Clinton made similar statements in an interview with CNN earlier this year.

“We wound up … putting so many people in prison that there wasn’t enough money left to educate them, train them for new jobs and increase the chances when they came out so they could live productive lives,” Clinton said.

Now, advocates are finally gaining steam on a series of reforms.

The SAFE Justice Act was introduced last month and is a wide-ranging reform bill that has bipartisan Congressional support and endorsements from conservative and liberal groups. The bill would reduce sentences and help with the reentry process after serving time.

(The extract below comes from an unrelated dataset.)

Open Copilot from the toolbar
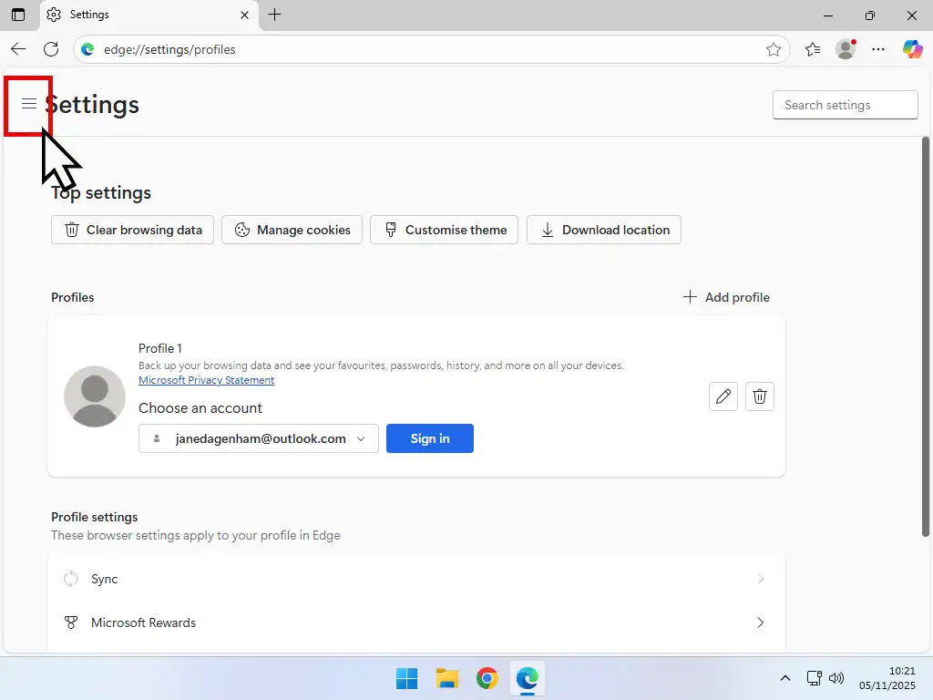coord(912,49)
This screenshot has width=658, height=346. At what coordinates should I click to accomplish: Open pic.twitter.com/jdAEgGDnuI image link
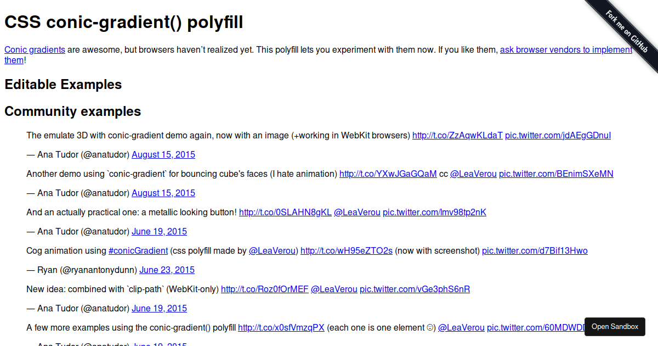point(558,136)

“The bipartisan solution is fewer mandatory minimum sentences, cheaper alternatives to prison that address drug addiction and mental health, and better policing,” Gill told TheDCNF. “Every criminologist knows that short, certain sentences and smart policing are better at reducing crime than long mandatory minimum sentences. People in both parties are getting that message – now it’s time to pass a bill.”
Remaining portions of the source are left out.